Silence is a difficult situation to deal with because the silent person is in control. It leaves the listener feeling frustrated, angry, and anxious about what to say or do. It helps in this situation to let the person know their silence probably has protected them before from people who were insensitive, mean, critical, or made them feel what they had said was crazy, stupid, or not serious enough to get so uptight over. If you can let the person know you understand this and that you’re not one of these people and ask them who hurt them so badly that they feel like suicide, they are likely to open up. If this doesn’t help, and they continue their silence, get help.

Question
Why should I call a suicide prevention center? What can they do over the phone?

Answer
The counselors at these centers are trained to talk with people in crisis. They generally know what to say, how to say it, and when. They can also call others to come to the aid of a person in need, or if you are calling about a friend, the counselor can call the friend directly.

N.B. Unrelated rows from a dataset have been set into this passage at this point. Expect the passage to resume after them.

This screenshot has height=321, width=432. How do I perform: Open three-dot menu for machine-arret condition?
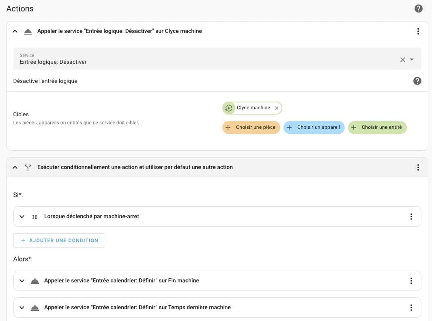click(x=411, y=217)
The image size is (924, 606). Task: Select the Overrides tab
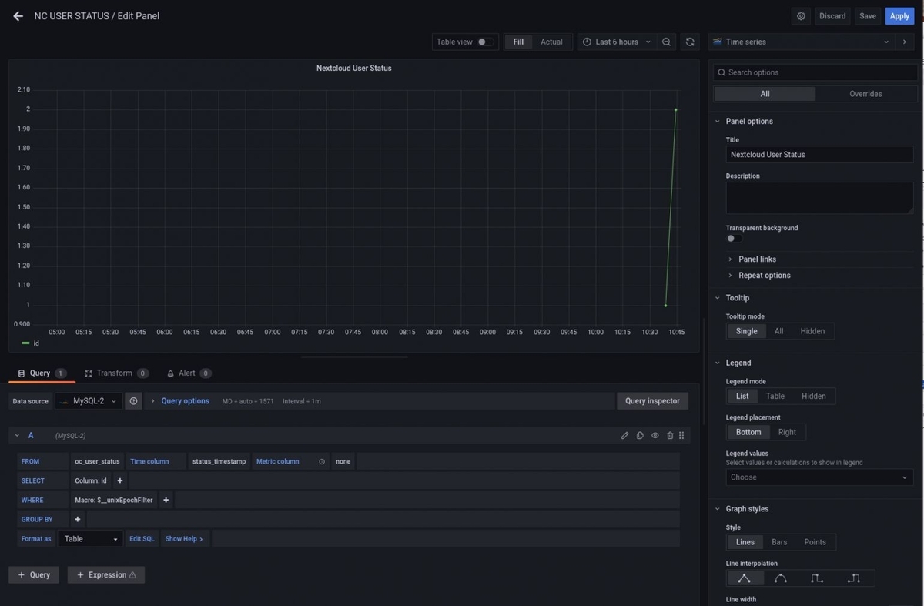click(865, 93)
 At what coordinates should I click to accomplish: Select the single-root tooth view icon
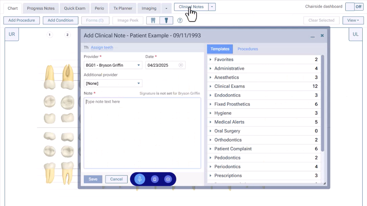[166, 20]
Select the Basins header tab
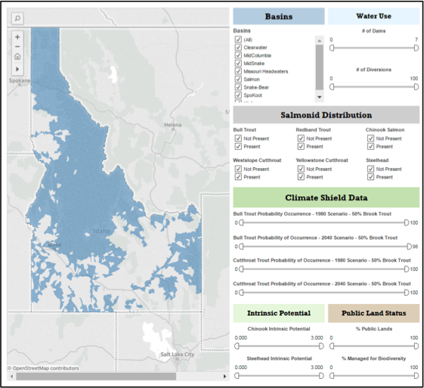 click(279, 16)
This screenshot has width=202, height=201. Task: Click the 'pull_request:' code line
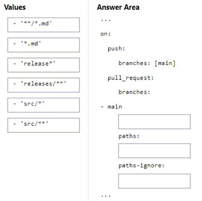click(x=131, y=78)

It needs to be made clear, however, that in some centers the philosophy is that a person has a right to choose whether they live or die. This attitude is not one that I personally support because psychologically, the person in need is desperately hoping someone will stop them from ending their life. To say to the person that it is their choice is to ignore their cry for help and not understand the psychological dynamics. Ultimately, it can become the reason for their attempt and death. We must try.



Question
What about someone who draws pictures of a body hanging?

Answer
Remember that any reference to dying, verbal or written, can be a clue that the person is suicidal. Drawing pictures of death does not always indicate suicide, but this can’t be determined until the person is asked about suicide. Drawings should be taken seriously.


Question
I know someone who jokes about it. What do I do?

Answer
Suicide is no joke. Even people who joke about it are serious. The joking is sometimes unknowingly used because the person knows of no other way to communicate. These people often joke about everything that is serious to them.

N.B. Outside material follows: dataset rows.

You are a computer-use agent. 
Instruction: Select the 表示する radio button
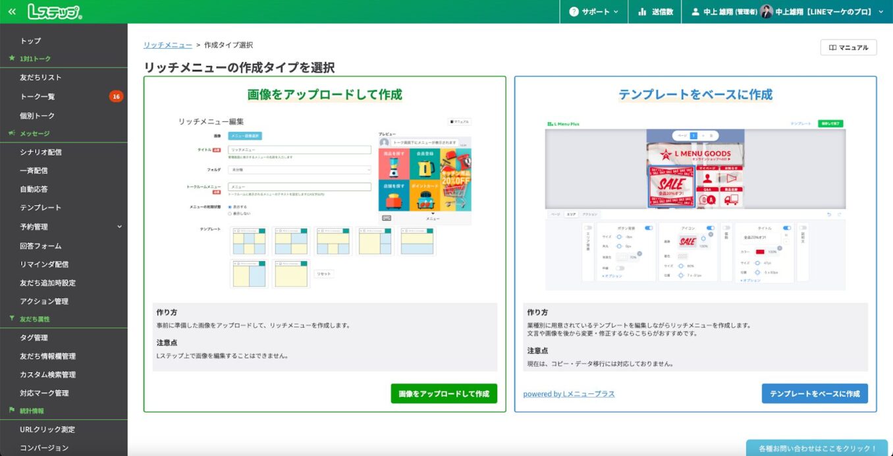tap(229, 207)
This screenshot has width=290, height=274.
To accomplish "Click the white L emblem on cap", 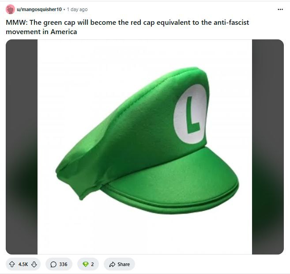I will [x=190, y=114].

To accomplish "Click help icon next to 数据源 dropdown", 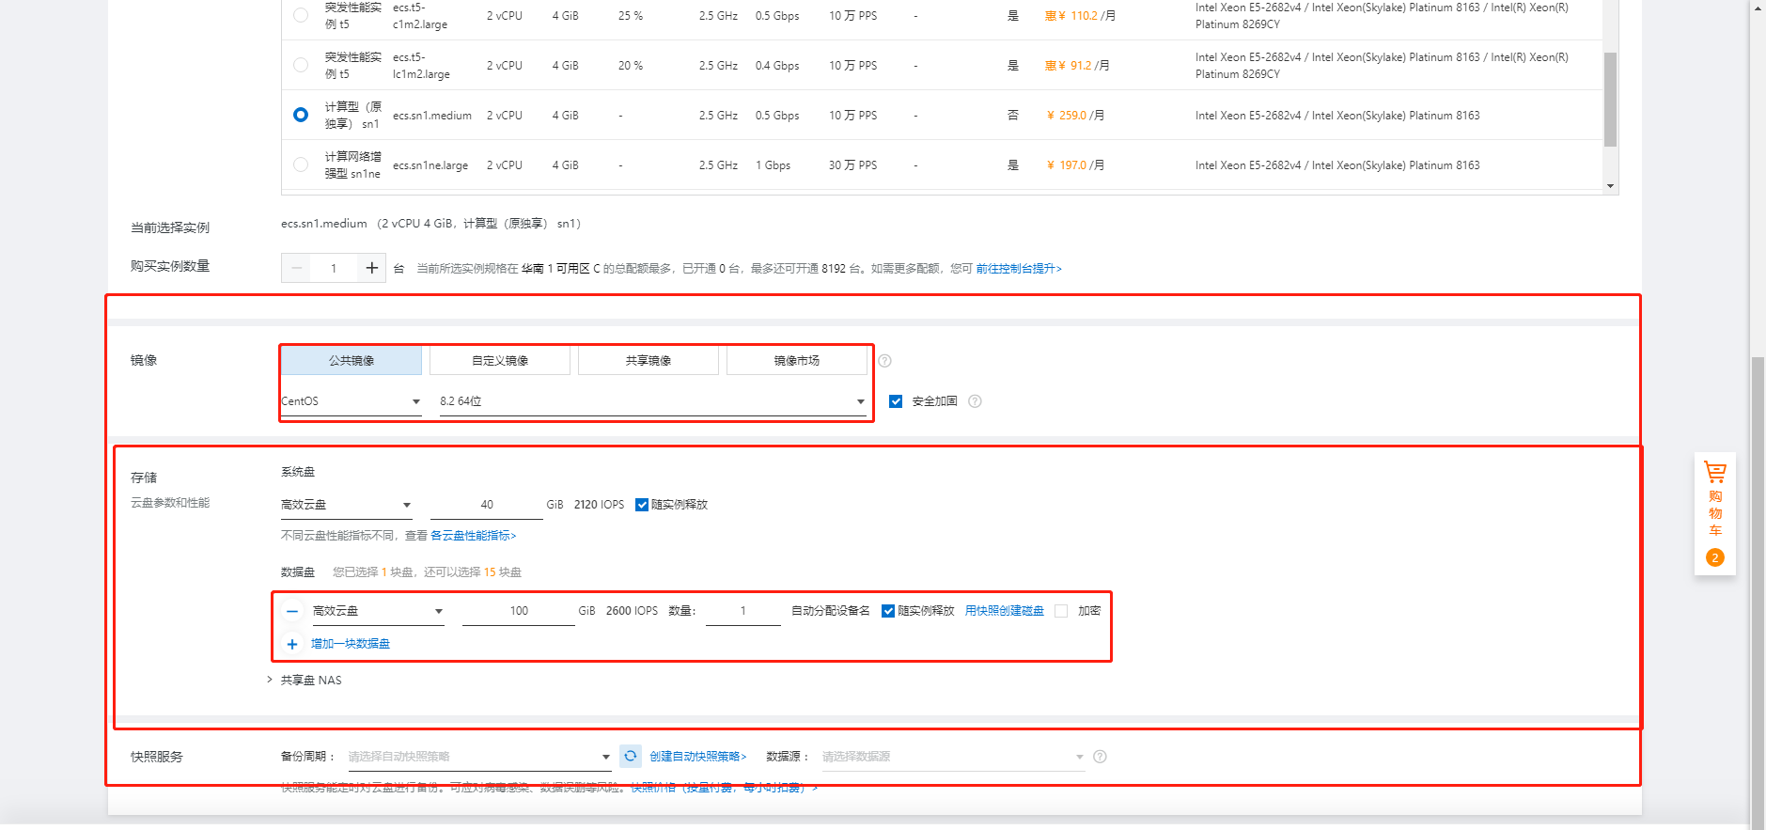I will point(1100,757).
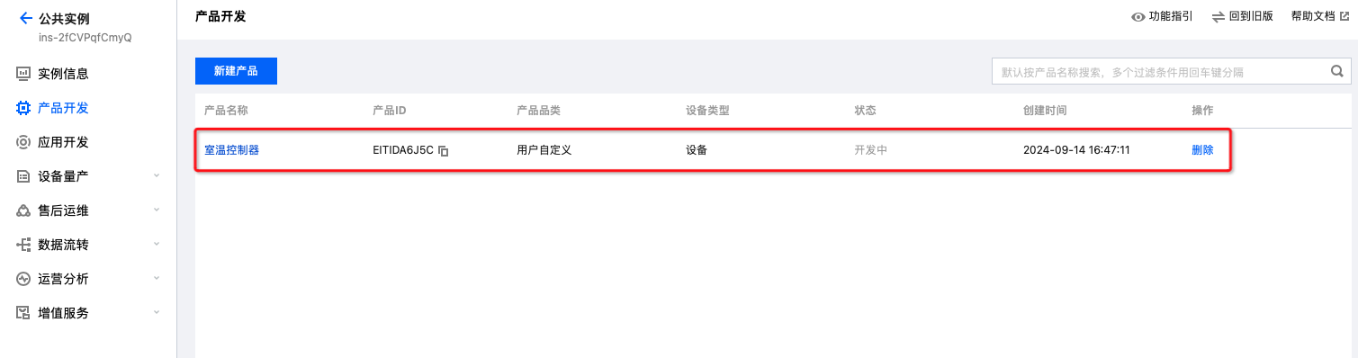Click 删除 for 室温控制器
Image resolution: width=1358 pixels, height=358 pixels.
pyautogui.click(x=1202, y=150)
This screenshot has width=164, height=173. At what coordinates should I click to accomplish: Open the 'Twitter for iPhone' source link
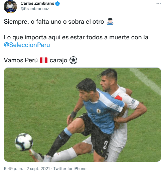(x=70, y=169)
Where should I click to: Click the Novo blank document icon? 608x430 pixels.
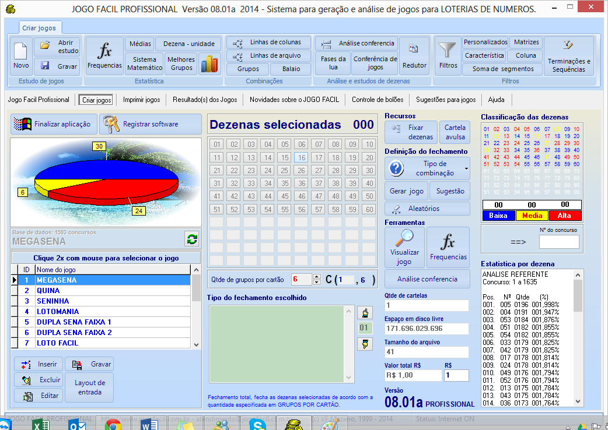[21, 56]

Any reference to dying, verbal or written, can be a clue that a person is suicidal.


Question
This girl I know never does anything she threatens to do when she’s mad. How do I know if she’ll do something dumb one of these times? I get tired of her.

Answer
This kind of person makes us angry after awhile. We tend not to listen to them, or even want to spend time with them. This is a normal reaction. The anger comes from our own fear that the one time we don’t take the person seriously, they’ll do something drastic. That’s a lot of pressure and makes us feel like we can’t win.

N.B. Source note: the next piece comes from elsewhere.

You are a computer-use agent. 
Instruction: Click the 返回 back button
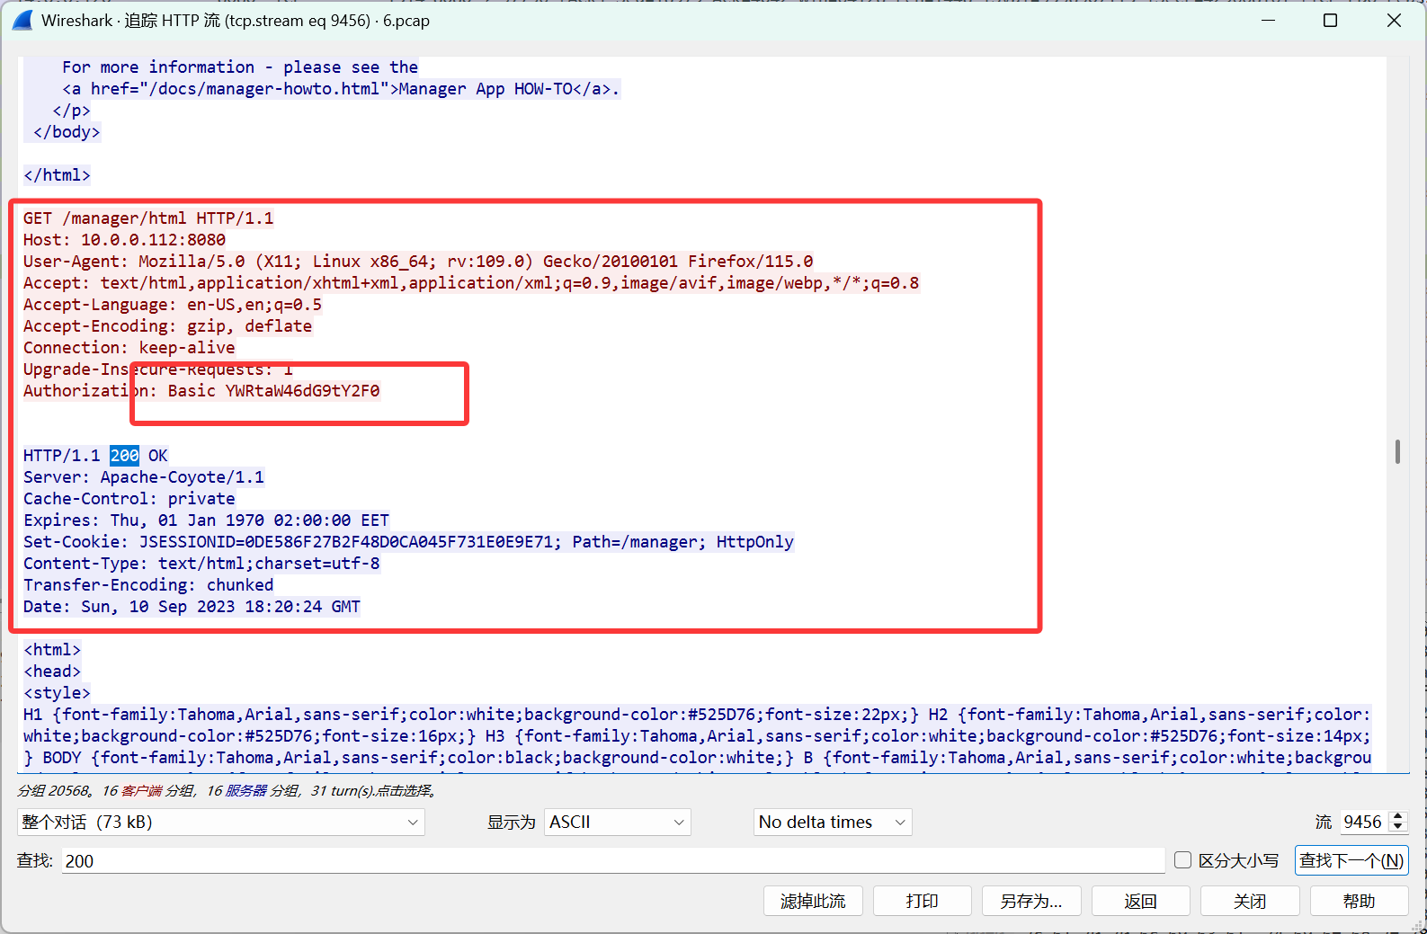point(1140,901)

The fact is that each threat must be taken seriously because the risk is high if it is ignored. It helps to sometimes say to this person,

“ You upset me when you keep threatening to kill yourself. I know you’re mad, but why would you want to give the person you’re mad at the satisfaction of saying you’re crazy because of your suicide threats? It really doesn’t help, and killing yourself is not likely to change much of anything. Let’s go talk to someone who can help straighten things out.”

This may or may not help. The threat still needs to be taken seriously. If you don’t feel comfortable dealing with the person, then tell someone else who can get to them.